── DATA PROVIDED
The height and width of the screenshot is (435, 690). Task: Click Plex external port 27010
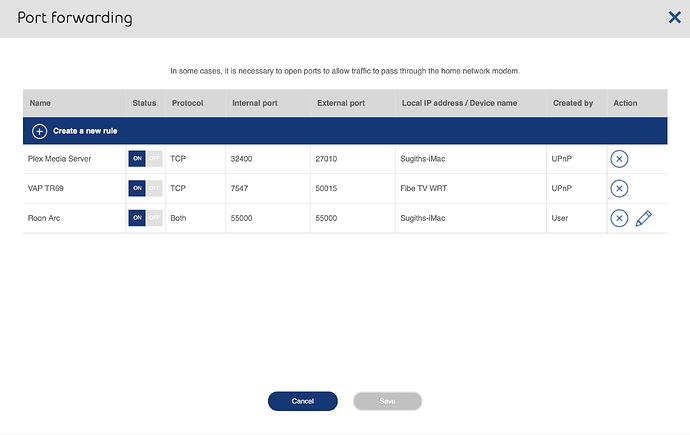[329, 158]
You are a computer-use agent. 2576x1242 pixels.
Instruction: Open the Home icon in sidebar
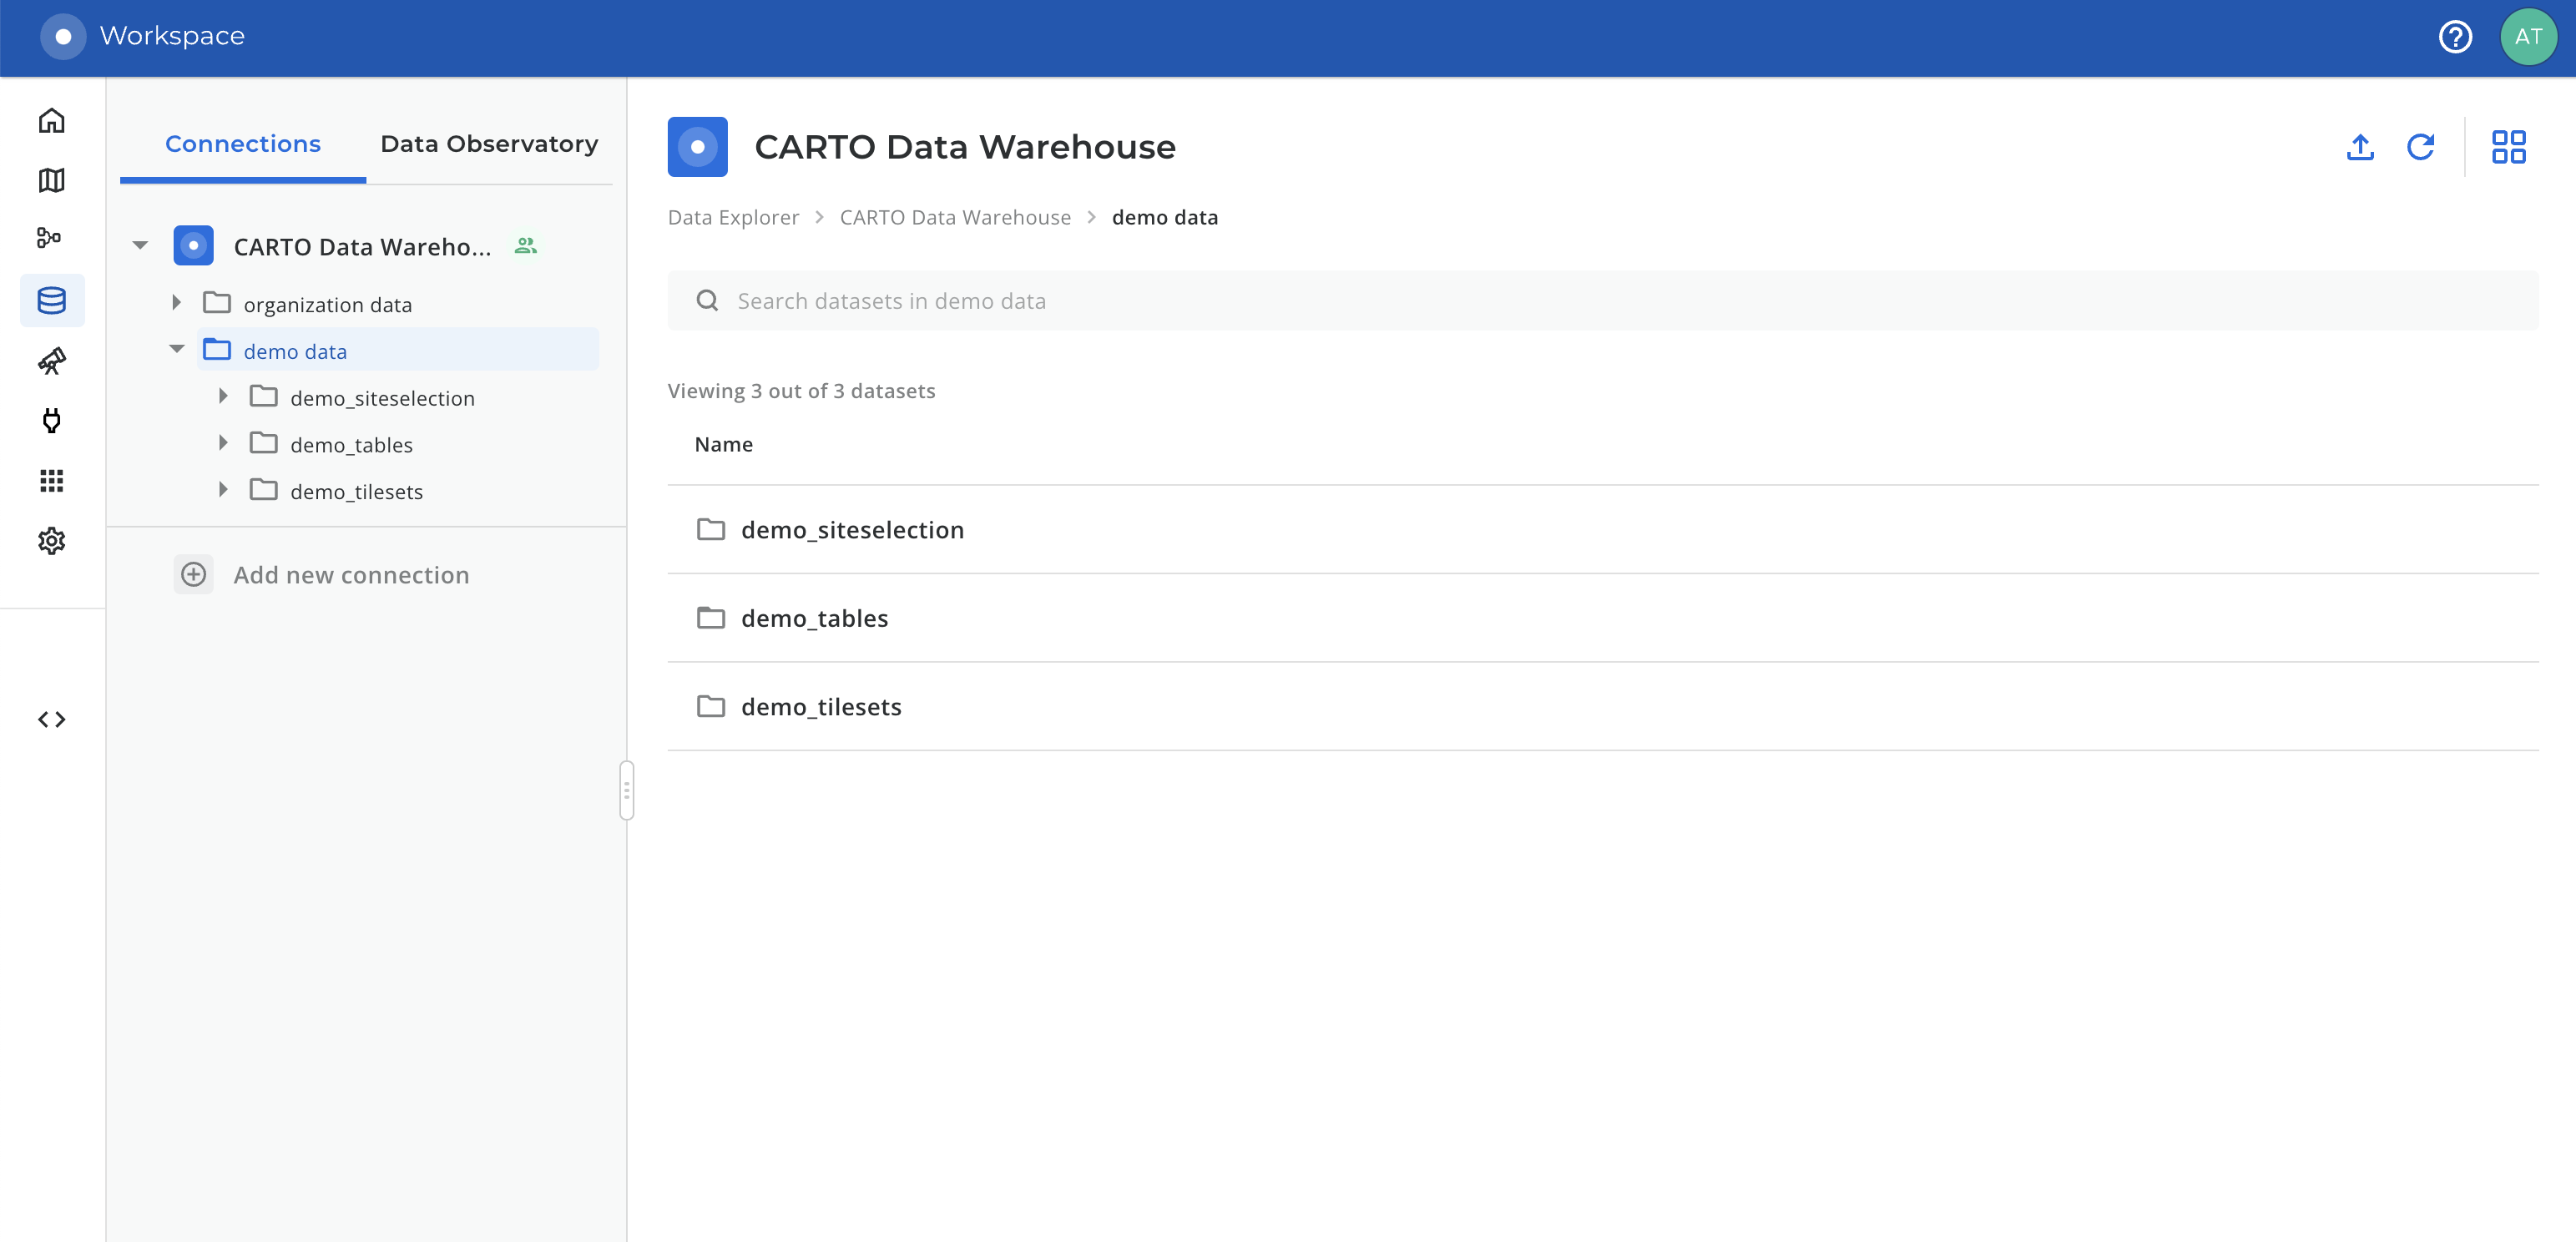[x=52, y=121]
────
── DATA PROVIDED
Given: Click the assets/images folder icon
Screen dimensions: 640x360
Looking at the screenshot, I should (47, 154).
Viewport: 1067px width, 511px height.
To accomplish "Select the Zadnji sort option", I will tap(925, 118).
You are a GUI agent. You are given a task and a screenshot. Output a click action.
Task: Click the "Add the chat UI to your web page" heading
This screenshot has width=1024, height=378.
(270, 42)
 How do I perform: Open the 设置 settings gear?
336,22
────
Render the entries from the line containing "The height and" through the line containing "[x=52, y=121]" as a two-column CSV with the headers instruction and coordinates. Give one row per entry, put each value in a single quoted field with line breaks replaced by spaces, and leave the pictures out.

• **EXERCISE OUTPUT**
instruction,coordinates
"The height and width of the screenshot is (435, 690). Task: Click Plex external port 27010","[329, 158]"
"You are a computer-use agent. 2576x1242 pixels. Instruction: Open the Home icon in sidebar","[x=52, y=121]"